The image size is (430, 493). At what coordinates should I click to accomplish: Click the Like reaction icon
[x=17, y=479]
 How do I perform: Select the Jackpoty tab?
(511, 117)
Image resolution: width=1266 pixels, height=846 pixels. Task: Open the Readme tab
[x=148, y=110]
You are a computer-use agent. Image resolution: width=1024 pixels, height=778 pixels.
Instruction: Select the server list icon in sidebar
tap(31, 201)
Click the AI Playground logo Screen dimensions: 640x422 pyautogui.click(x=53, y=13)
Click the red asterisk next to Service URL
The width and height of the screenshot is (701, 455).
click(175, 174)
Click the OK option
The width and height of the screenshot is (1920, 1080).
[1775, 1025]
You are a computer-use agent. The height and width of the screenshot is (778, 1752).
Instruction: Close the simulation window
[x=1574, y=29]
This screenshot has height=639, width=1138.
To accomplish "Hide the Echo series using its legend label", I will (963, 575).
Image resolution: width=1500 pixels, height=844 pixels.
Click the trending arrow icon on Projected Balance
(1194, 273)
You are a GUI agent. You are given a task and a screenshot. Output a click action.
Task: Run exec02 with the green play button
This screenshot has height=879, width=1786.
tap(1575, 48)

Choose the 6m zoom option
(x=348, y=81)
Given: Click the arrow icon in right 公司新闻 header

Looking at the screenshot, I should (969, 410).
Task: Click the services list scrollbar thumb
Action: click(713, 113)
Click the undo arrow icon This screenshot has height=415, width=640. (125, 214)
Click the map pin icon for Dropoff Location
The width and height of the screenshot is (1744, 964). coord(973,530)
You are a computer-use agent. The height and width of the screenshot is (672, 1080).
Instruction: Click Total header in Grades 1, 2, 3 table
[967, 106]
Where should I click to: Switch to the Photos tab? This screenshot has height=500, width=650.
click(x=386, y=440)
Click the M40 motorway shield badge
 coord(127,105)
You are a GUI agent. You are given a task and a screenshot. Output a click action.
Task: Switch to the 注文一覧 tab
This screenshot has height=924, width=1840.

○ ○ ○

• Exercise: Only lines of the data holding the word "agent" go in the answer. Please copy each of them.

• Exercise output:
You are a computer-use agent. Image resolution: width=1024 pixels, height=778 pixels.
You are a computer-use agent. The height and width of the screenshot is (778, 1752).
You are a GUI agent. You are given a task and a screenshot. Output a click action.
You are a computer-use agent. The height and width of the screenshot is (672, 1080).
You are a GUI agent. You are given a task and a screenshot. Output a click action.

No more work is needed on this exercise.